[Screenshot grounding data]

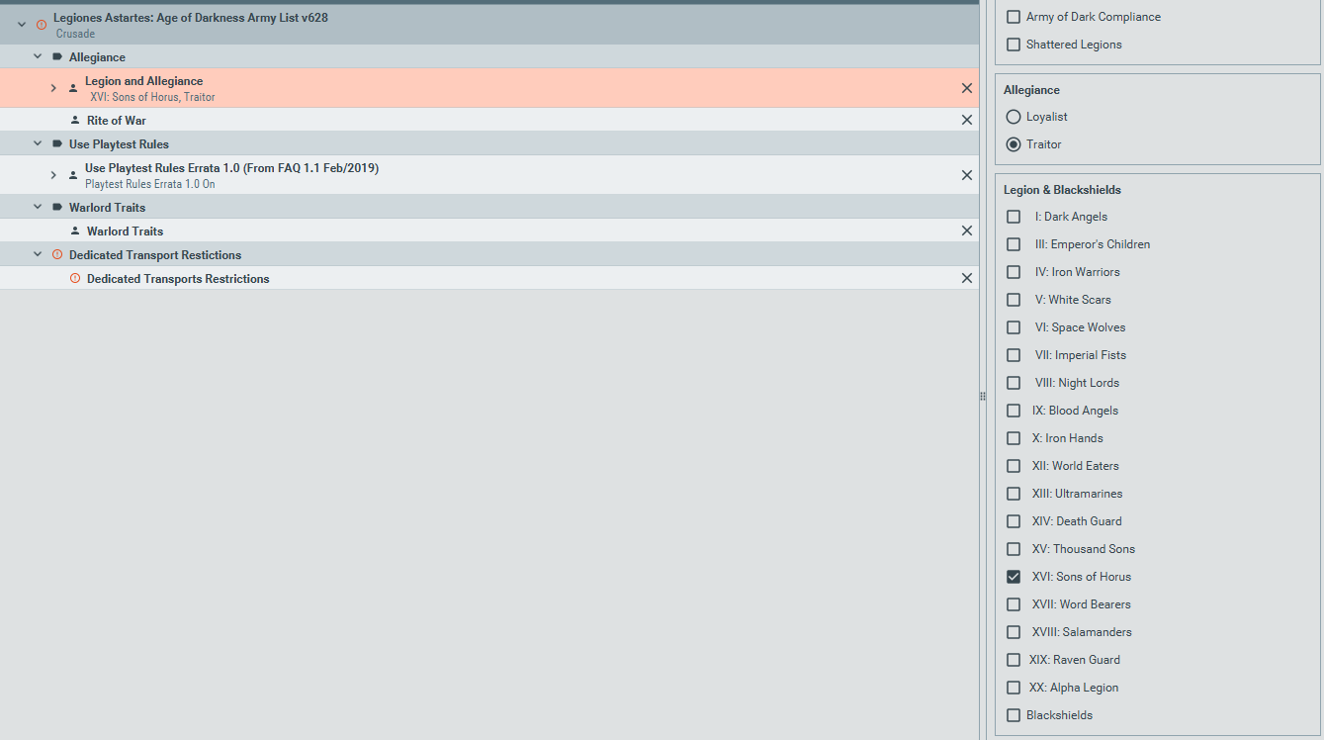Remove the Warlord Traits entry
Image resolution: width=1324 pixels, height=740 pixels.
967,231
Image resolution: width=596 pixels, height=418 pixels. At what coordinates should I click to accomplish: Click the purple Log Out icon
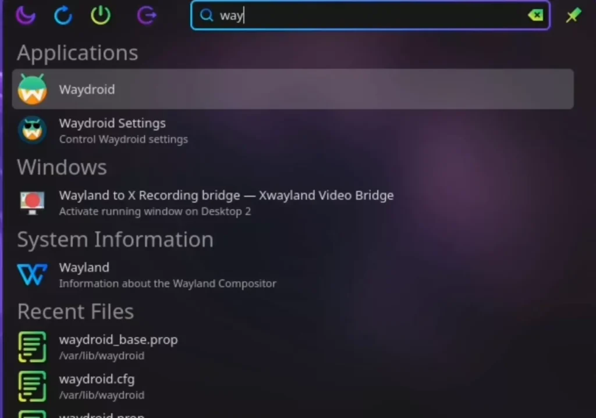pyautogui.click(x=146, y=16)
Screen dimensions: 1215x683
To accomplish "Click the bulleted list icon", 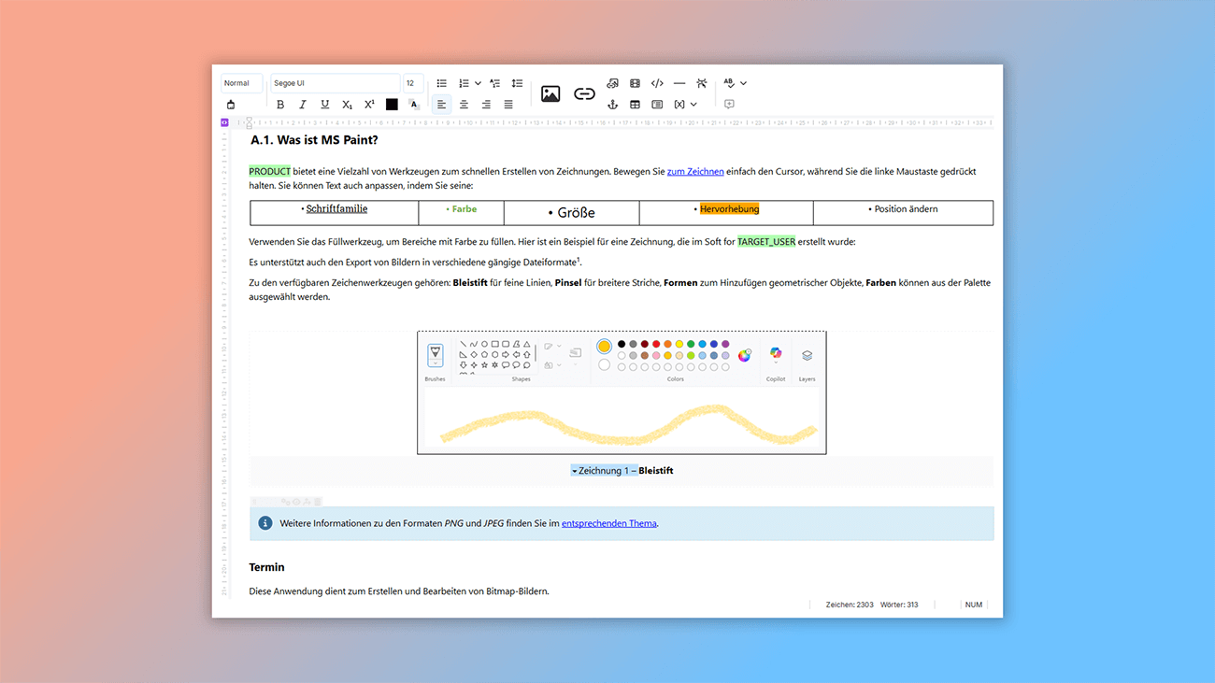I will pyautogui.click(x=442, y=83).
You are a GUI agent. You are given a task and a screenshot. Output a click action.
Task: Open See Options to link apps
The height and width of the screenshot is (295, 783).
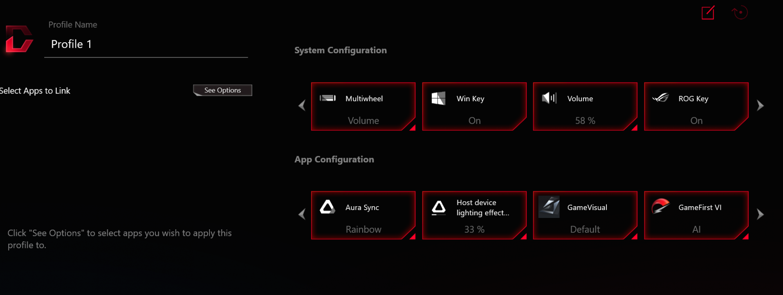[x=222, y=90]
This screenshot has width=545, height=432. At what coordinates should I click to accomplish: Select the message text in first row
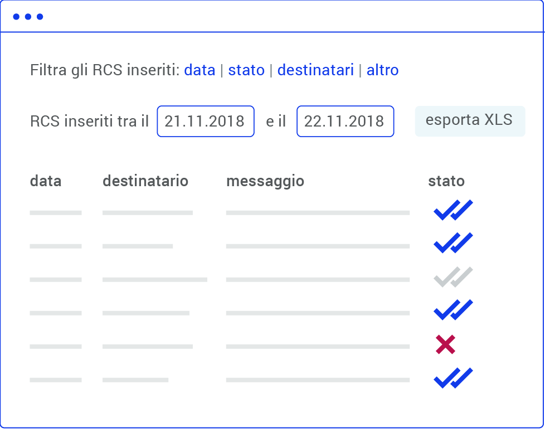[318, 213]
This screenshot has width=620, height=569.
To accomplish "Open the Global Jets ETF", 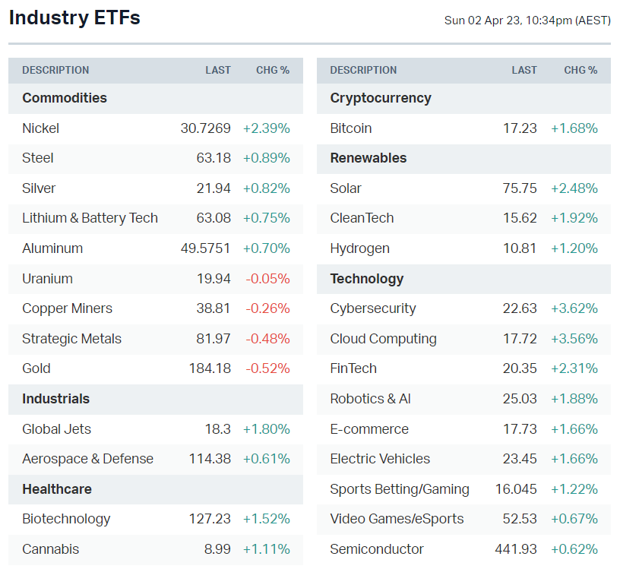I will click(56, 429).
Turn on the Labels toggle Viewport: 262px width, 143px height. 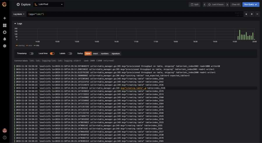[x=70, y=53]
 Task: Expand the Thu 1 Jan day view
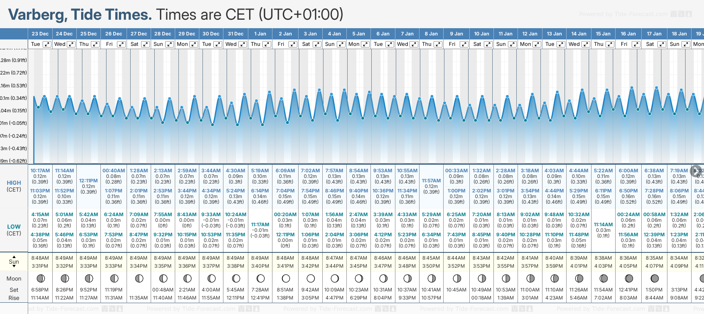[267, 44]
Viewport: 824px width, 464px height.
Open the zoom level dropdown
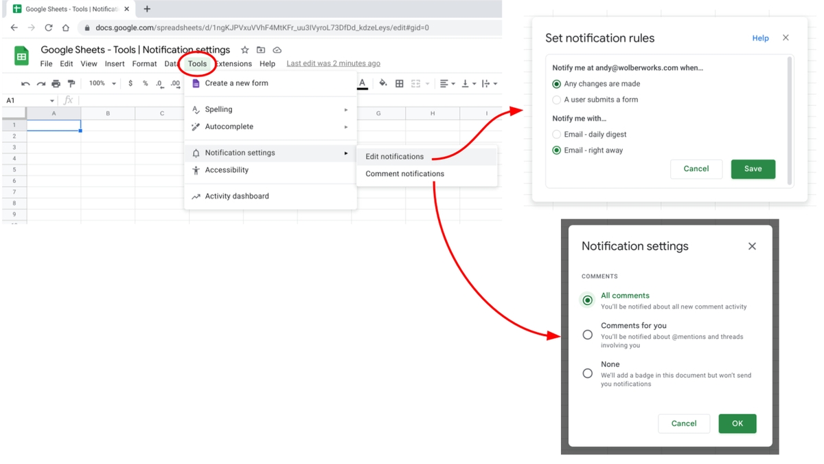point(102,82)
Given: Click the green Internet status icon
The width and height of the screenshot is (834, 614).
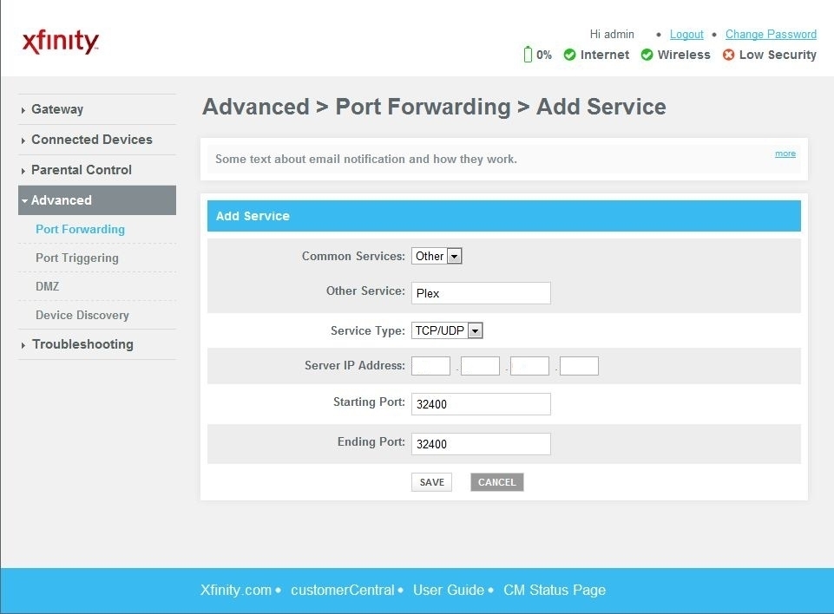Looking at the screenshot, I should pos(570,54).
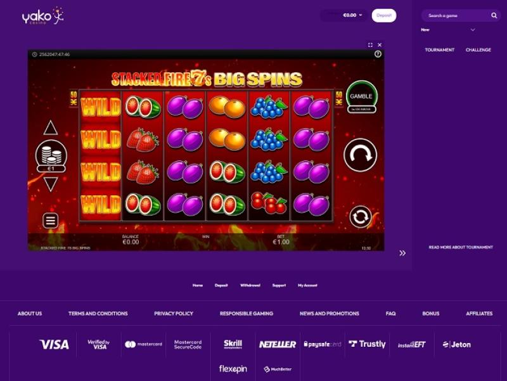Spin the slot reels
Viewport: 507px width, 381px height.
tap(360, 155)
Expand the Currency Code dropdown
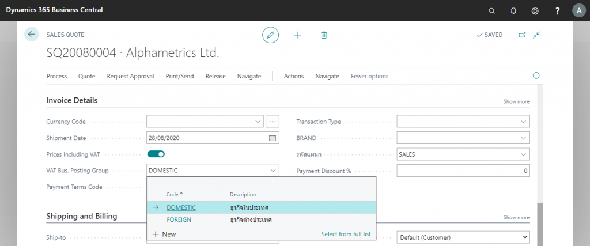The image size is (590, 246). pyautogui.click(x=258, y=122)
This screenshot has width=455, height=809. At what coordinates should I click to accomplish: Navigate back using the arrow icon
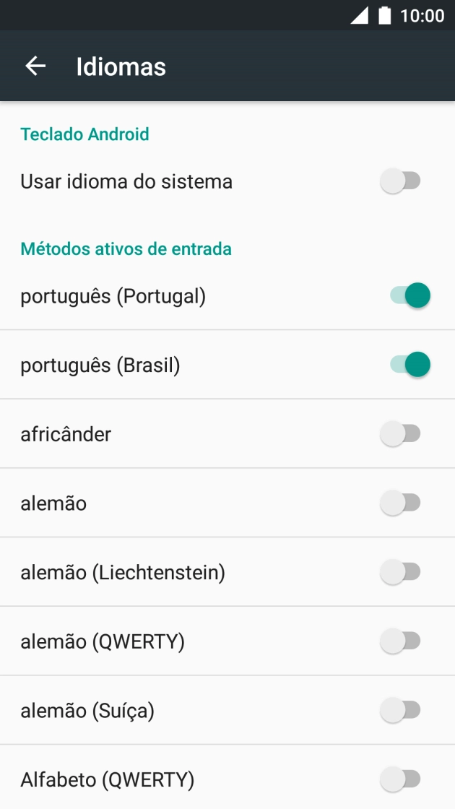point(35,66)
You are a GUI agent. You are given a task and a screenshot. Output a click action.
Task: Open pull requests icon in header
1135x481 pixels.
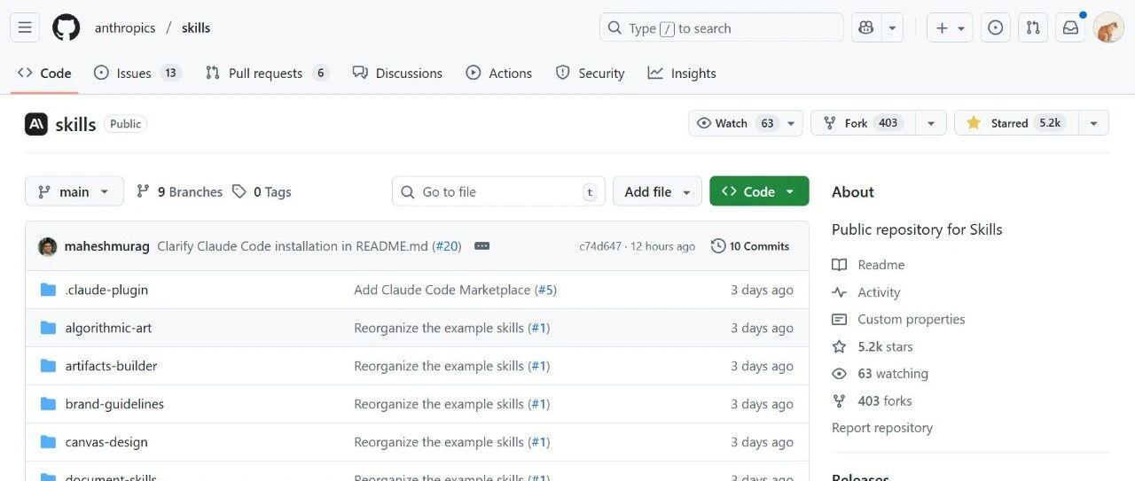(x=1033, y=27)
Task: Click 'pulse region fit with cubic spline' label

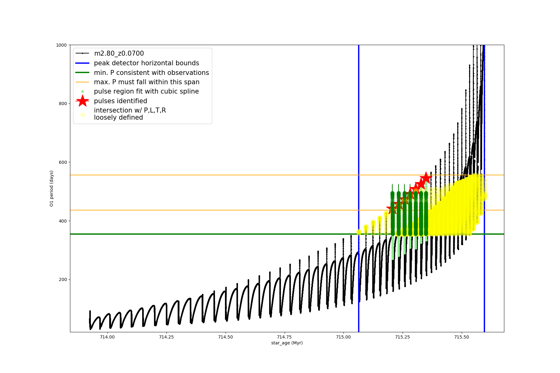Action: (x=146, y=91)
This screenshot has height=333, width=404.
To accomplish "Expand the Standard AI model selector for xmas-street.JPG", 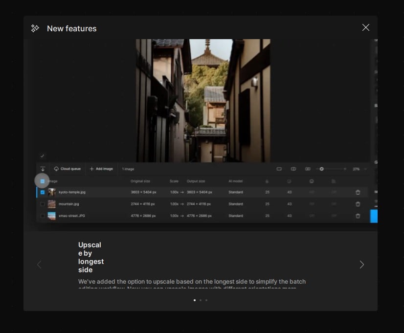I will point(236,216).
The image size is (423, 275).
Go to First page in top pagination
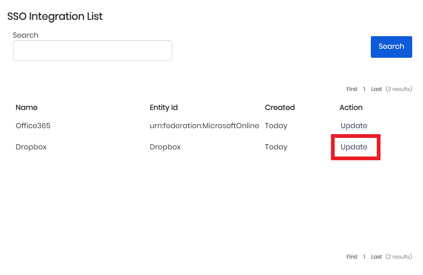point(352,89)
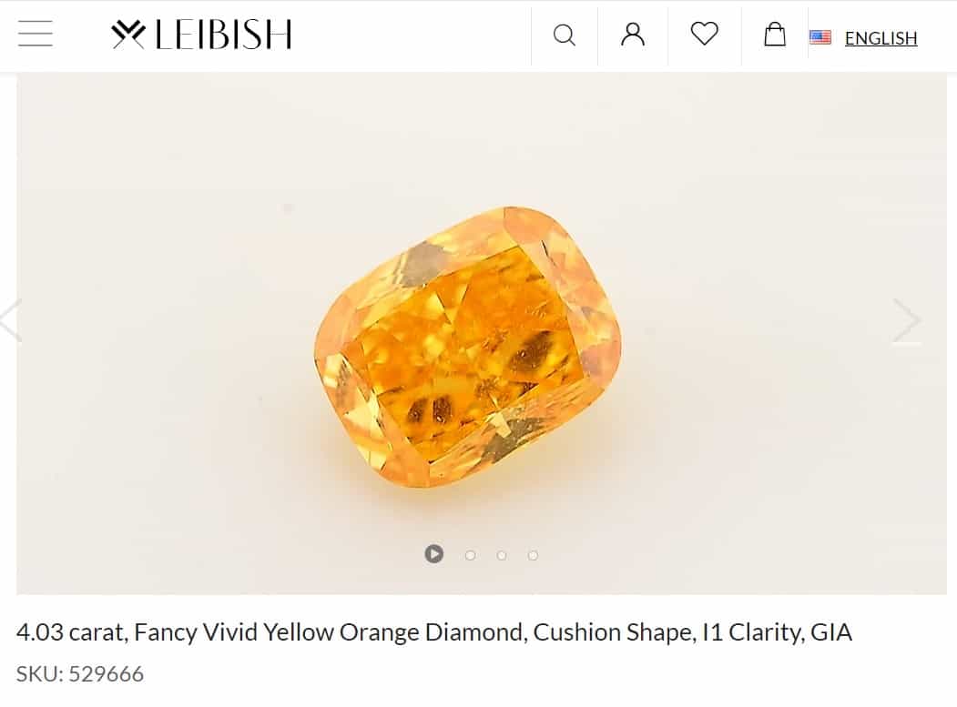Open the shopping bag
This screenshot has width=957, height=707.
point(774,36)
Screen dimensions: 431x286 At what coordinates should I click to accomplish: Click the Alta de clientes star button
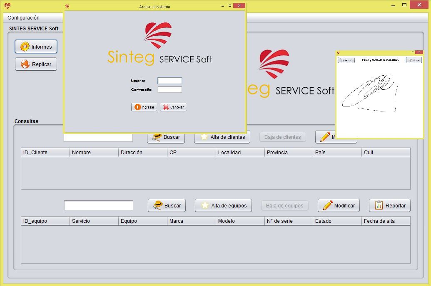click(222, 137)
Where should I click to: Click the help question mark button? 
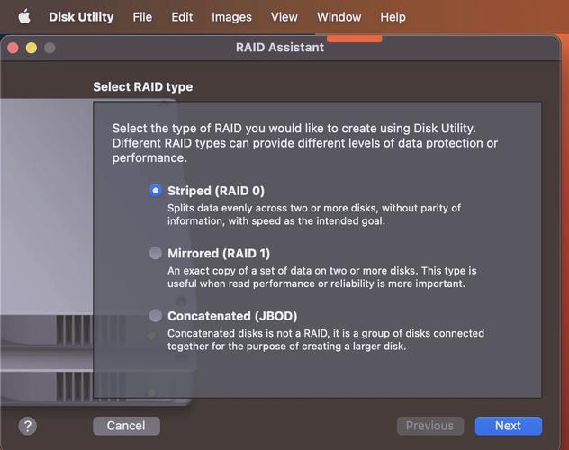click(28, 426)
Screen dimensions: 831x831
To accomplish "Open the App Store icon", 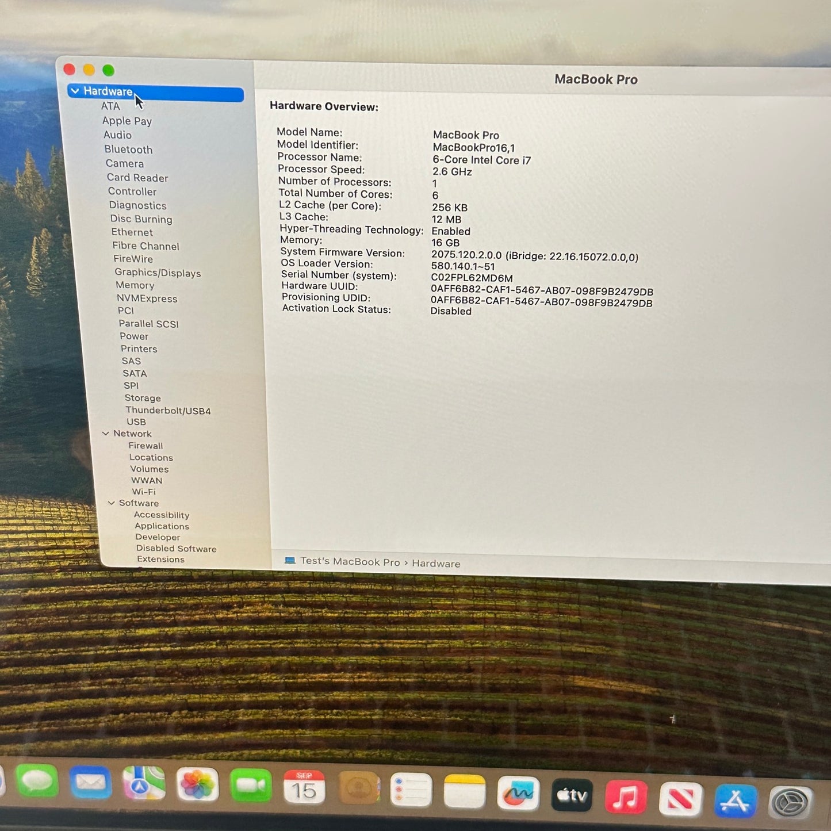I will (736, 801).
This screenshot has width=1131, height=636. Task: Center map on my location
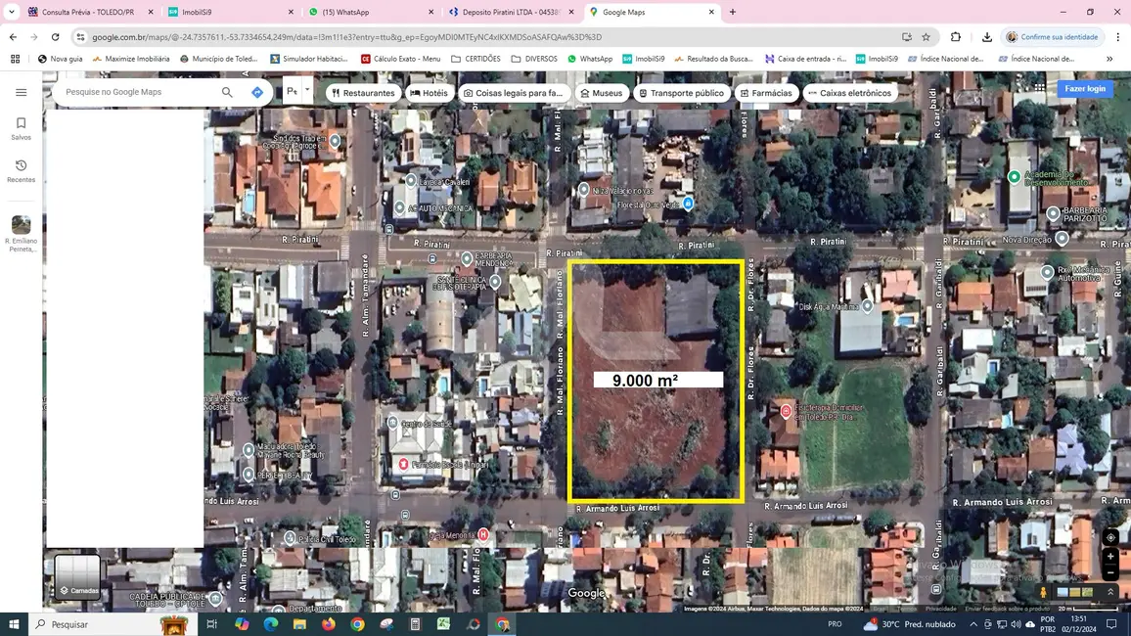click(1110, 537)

**Problem requirements**
Reproduce the records above exactly, but only from the line with "Screen dimensions: 431x286" up to and including the line with "Screen dimensions: 831x831". Leave the pictures out.

**Problem solution**
Screen dimensions: 431x286 At what coordinates should I click to accomplish: Click the Alta de clientes star button
click(222, 137)
Where should I click to: Click the help question mark button? 
click(28, 426)
Screen dimensions: 831x831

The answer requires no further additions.